Lines of data:
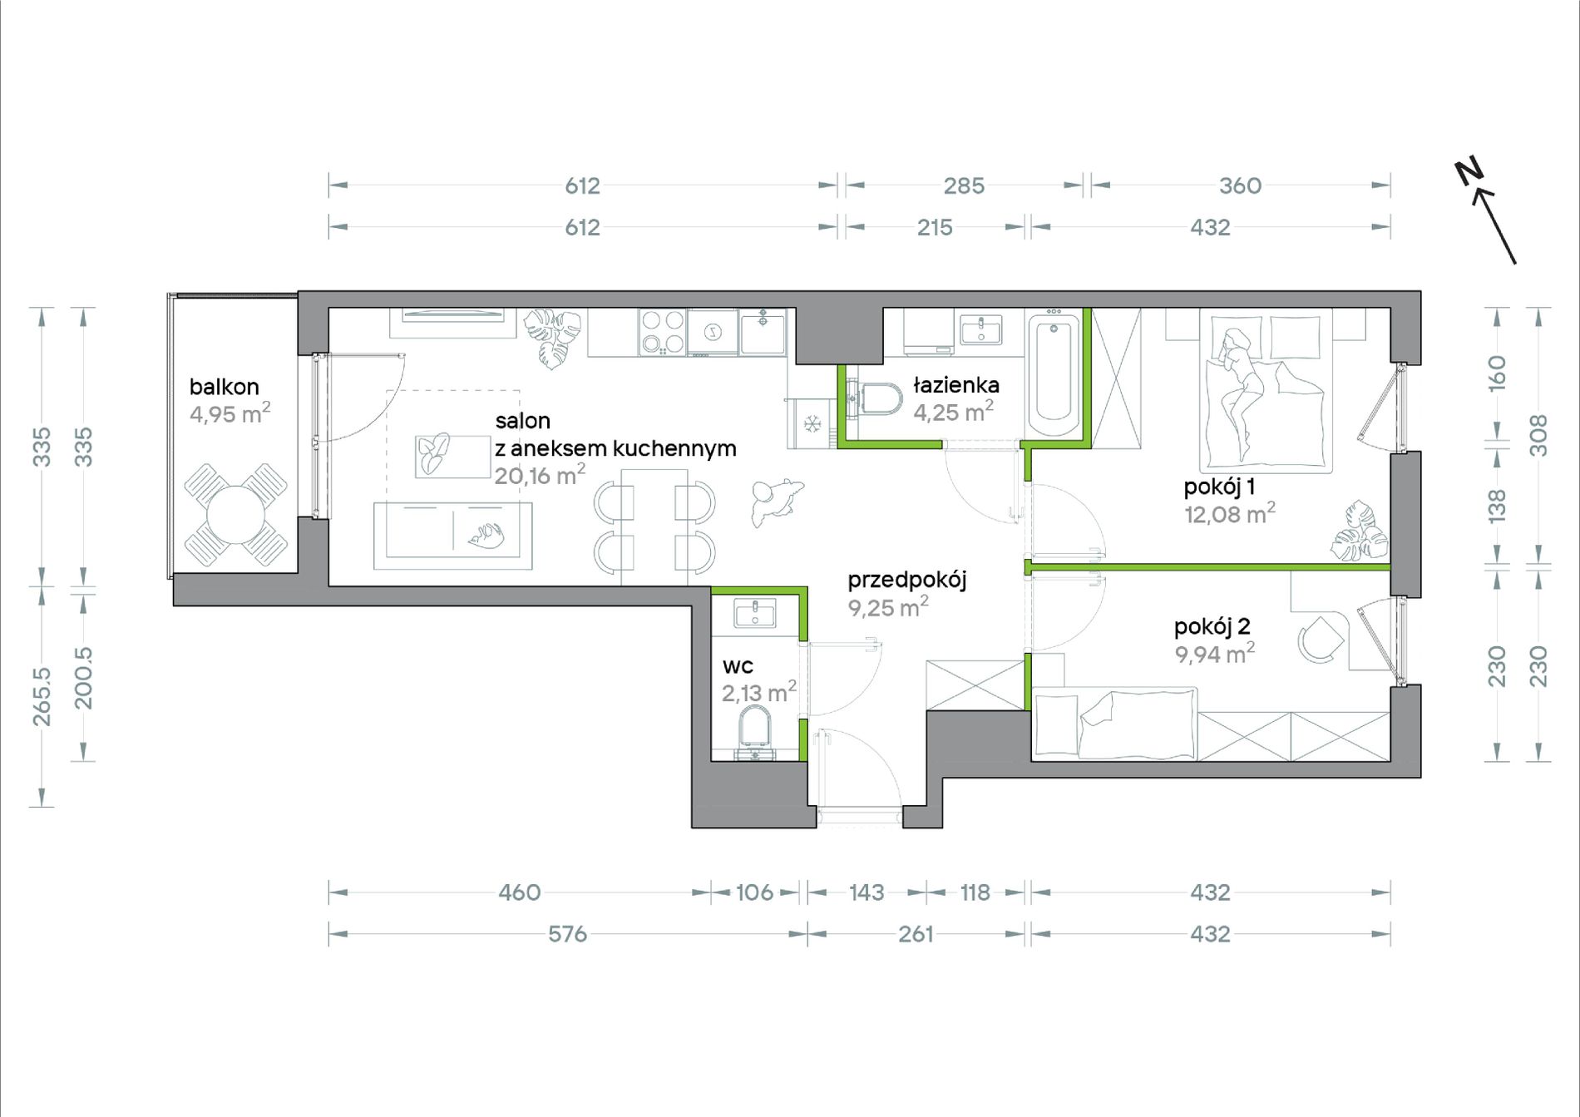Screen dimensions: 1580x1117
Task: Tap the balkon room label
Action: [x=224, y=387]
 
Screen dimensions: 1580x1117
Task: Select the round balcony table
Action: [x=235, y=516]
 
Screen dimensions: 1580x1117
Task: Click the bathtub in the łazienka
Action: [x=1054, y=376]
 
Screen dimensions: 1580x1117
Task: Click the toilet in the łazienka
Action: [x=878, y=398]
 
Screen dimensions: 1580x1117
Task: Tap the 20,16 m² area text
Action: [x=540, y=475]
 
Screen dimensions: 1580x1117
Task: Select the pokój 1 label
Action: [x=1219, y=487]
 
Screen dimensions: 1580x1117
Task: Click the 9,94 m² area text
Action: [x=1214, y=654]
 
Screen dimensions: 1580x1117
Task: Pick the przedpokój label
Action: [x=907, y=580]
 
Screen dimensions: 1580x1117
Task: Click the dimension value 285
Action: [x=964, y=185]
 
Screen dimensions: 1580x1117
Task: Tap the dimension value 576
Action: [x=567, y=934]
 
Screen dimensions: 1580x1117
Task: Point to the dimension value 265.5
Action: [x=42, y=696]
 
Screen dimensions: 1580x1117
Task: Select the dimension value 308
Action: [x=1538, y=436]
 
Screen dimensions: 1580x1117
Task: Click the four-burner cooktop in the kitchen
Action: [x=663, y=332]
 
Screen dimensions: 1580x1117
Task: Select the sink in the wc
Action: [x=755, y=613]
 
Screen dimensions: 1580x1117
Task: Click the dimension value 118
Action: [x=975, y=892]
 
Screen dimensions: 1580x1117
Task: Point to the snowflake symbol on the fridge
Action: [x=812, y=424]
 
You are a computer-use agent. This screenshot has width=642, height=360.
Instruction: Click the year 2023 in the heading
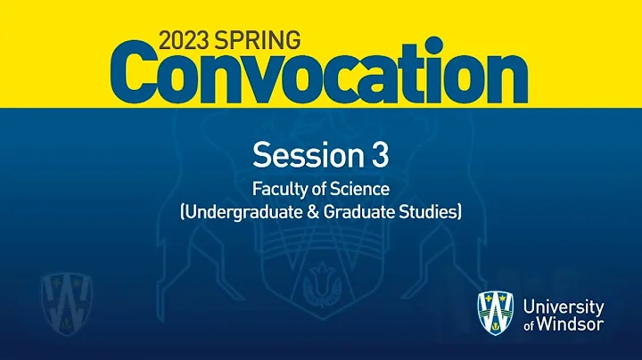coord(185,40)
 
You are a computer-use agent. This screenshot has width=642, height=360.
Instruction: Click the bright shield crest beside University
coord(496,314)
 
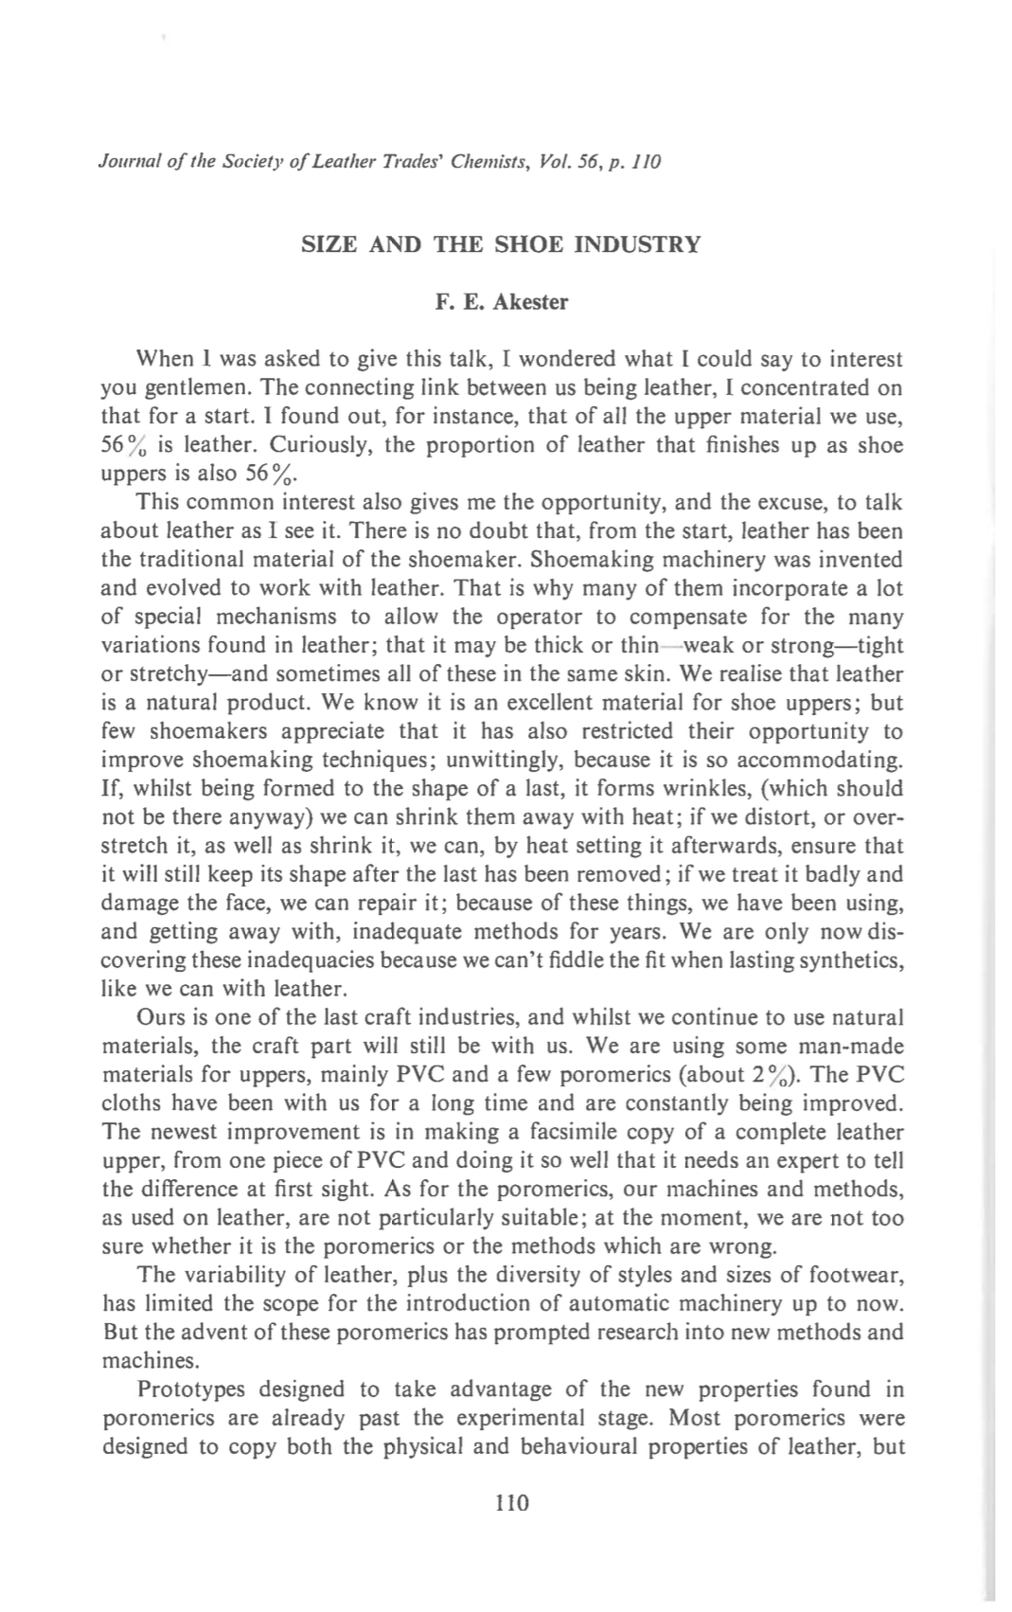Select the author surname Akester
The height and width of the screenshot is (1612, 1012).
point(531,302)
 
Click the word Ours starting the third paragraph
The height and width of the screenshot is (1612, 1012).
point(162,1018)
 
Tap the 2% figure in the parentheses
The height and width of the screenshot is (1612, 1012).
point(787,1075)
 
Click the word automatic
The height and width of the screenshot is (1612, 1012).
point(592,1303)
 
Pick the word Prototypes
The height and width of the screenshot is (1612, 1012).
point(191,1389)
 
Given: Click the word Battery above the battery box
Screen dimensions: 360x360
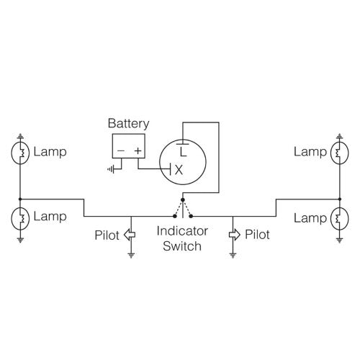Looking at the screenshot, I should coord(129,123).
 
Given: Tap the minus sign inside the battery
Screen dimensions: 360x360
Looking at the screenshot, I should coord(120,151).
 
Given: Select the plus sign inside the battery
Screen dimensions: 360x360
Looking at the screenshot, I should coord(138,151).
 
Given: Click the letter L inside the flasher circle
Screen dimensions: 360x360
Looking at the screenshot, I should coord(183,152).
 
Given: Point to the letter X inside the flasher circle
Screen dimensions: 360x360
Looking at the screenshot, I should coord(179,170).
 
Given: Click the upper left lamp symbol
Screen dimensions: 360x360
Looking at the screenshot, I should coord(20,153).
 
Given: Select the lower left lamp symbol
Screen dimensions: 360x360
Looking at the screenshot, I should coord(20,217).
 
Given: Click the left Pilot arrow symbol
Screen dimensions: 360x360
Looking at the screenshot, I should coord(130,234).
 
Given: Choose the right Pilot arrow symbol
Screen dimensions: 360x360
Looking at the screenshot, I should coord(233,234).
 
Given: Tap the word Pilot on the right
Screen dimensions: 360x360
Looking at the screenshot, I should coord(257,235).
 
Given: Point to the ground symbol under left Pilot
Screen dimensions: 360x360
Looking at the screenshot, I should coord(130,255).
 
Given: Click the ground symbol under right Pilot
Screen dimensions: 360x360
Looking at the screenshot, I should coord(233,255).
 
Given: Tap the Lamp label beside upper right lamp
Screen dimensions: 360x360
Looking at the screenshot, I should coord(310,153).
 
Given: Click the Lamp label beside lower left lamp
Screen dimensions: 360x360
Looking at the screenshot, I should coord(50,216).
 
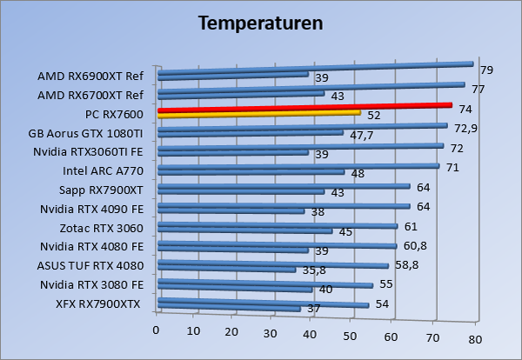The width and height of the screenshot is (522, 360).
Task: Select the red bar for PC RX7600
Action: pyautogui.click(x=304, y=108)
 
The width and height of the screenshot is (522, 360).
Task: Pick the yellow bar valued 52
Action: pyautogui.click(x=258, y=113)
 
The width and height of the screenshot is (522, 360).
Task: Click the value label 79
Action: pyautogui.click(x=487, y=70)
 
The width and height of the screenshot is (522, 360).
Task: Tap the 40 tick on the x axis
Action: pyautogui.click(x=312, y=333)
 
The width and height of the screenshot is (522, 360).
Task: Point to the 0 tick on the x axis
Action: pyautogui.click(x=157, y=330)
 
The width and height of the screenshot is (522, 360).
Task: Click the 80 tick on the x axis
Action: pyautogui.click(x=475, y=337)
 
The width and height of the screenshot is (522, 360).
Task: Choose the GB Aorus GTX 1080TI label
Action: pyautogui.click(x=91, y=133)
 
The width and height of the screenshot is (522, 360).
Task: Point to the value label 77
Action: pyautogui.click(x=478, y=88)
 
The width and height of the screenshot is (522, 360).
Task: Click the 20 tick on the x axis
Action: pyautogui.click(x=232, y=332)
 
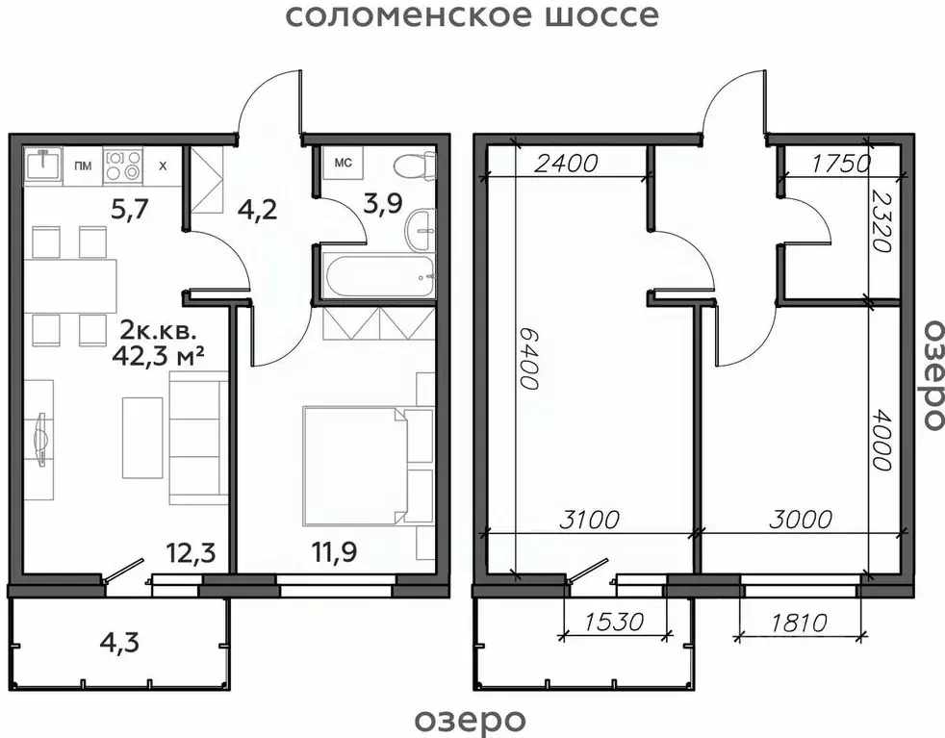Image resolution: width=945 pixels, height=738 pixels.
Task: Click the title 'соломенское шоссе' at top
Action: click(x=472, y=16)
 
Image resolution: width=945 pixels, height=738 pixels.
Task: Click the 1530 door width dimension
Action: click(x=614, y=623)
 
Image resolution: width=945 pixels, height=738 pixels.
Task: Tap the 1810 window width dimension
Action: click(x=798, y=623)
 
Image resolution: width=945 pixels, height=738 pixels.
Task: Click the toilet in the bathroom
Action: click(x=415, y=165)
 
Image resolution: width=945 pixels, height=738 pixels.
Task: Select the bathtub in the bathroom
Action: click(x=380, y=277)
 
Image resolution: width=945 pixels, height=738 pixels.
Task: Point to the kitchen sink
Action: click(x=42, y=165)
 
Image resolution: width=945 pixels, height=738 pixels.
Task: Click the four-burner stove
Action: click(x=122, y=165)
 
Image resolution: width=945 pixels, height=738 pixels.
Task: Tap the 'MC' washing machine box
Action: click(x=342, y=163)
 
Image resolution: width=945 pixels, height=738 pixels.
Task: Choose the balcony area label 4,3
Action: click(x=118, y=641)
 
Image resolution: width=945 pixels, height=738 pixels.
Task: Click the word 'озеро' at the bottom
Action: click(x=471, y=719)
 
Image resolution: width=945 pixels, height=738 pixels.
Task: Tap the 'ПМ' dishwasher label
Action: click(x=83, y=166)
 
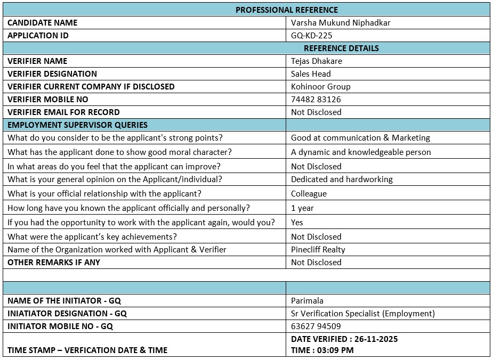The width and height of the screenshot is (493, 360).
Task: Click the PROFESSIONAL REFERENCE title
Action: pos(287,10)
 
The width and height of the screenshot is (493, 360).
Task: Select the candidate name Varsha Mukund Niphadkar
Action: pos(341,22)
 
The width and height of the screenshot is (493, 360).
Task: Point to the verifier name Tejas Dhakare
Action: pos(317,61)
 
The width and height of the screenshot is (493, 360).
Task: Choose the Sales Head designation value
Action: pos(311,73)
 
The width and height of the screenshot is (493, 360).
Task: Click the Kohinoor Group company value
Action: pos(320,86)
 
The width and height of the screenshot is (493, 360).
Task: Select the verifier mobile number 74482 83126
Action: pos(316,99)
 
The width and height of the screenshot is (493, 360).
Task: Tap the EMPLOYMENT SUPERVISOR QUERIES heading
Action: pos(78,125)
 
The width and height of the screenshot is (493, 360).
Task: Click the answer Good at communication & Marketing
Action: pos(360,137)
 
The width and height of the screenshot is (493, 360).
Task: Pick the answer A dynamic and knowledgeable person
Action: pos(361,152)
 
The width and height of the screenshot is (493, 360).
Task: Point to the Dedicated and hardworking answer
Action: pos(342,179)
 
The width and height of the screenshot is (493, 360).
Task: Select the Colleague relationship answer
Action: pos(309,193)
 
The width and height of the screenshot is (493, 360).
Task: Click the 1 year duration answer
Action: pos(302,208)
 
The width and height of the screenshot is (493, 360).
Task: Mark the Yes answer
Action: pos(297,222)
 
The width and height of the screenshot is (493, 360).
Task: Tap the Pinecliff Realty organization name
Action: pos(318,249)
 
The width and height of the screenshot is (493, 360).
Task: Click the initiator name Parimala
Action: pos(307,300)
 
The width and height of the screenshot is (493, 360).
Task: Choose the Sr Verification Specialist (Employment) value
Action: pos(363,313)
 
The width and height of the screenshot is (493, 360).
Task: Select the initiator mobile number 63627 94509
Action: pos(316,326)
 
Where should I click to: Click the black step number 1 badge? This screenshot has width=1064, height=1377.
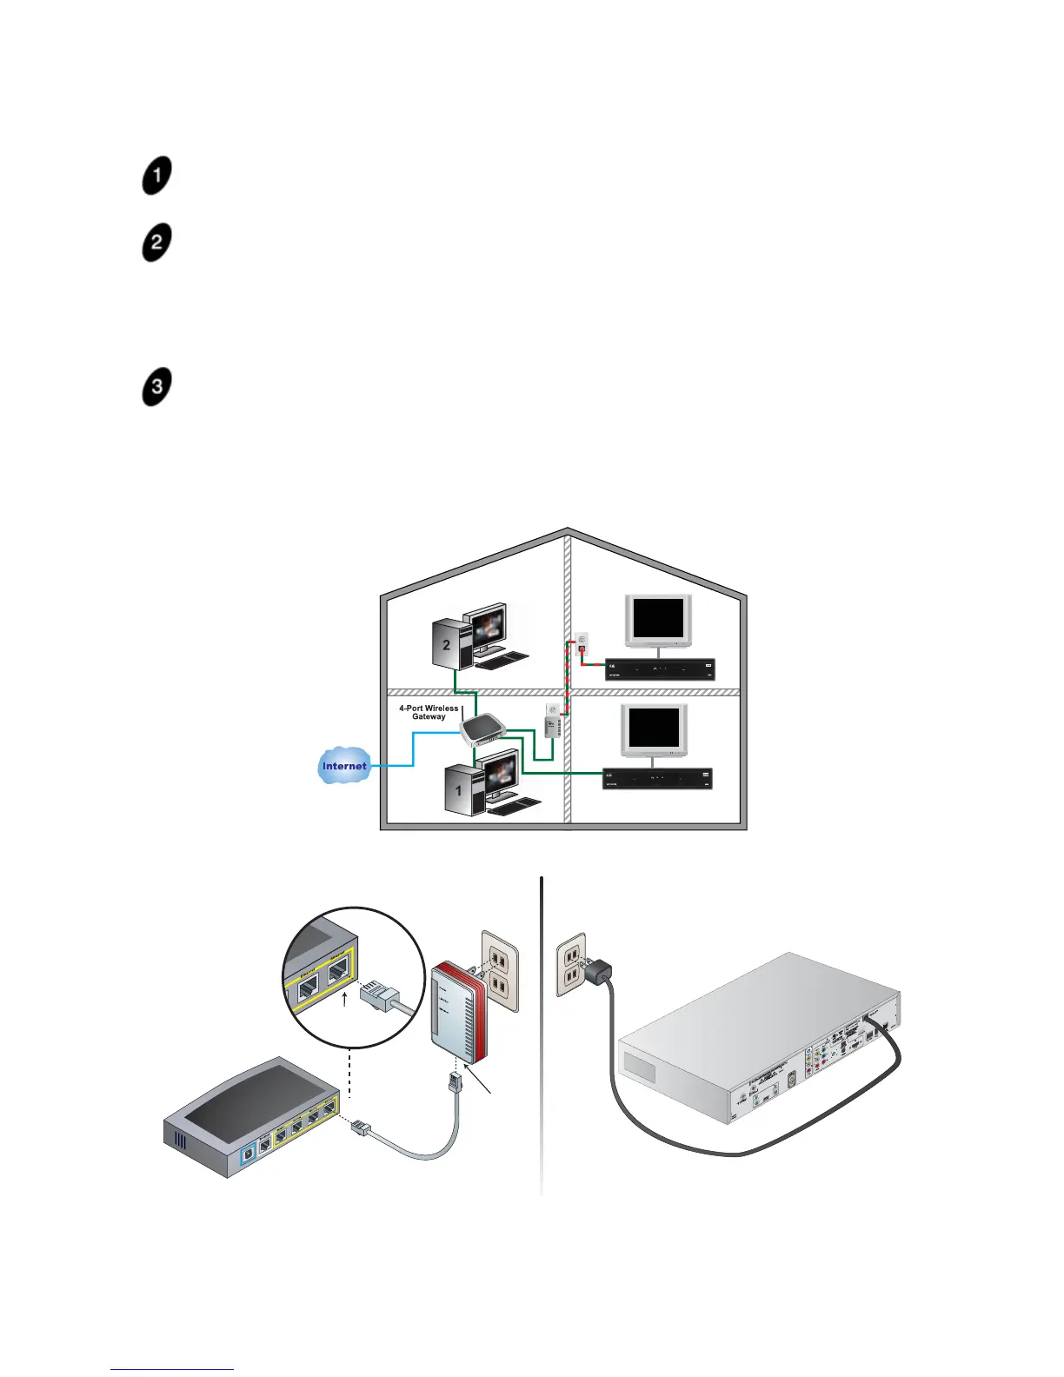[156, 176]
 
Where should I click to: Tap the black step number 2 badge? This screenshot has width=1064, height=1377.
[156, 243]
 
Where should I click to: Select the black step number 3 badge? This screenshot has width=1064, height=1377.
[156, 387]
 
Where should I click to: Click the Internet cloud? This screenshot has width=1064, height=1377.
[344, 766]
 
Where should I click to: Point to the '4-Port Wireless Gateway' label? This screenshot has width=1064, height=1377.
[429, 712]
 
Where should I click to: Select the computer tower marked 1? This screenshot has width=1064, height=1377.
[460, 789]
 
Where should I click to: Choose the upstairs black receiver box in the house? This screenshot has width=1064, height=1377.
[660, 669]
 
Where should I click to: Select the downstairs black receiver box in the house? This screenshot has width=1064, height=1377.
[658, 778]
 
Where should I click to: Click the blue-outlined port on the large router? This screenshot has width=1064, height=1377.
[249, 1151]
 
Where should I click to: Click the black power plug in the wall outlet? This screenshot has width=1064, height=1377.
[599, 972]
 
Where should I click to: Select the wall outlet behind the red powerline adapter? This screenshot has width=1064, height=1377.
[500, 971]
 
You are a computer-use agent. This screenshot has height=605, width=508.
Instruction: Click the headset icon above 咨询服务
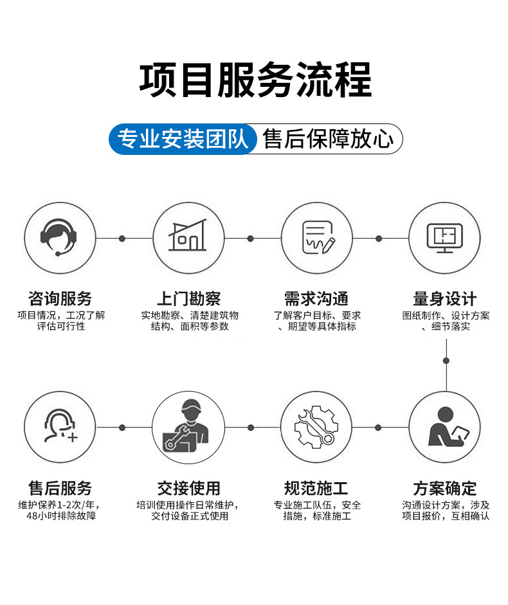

:: Your objective ::
Reproduce the part of the records that opens with the line containing "Where should I click to: Click the Internet" and runs through the end of the records, leaving out the pictures.

:: In response ::
Where should I click to: Click the Internet cloud? This screenshot has width=1064, height=1377.
[344, 766]
 
Where should I click to: Point to the '4-Port Wireless Gateway' label? This screenshot has width=1064, height=1377.
[429, 712]
 
Where should I click to: Select the computer tower marked 1? This screenshot has width=1064, height=1377.
[460, 789]
 
Where should I click to: Choose the upstairs black receiver box in the house? This screenshot has width=1064, height=1377.
[660, 669]
 
Where should I click to: Select the downstairs black receiver box in the house? This screenshot has width=1064, height=1377.
[658, 778]
 
Where should I click to: Click the blue-outlined port on the large router? This screenshot has width=1064, height=1377.
[249, 1151]
 
Where should I click to: Click the black power plug in the wall outlet? This screenshot has width=1064, height=1377.
[599, 972]
 
Where should I click to: Select the wall outlet behind the red powerline adapter? This screenshot has width=1064, height=1377.
[500, 971]
 
You are a computer-use agent. This screenshot has height=605, width=508.
Instruction: Click the headset icon above 咨询服务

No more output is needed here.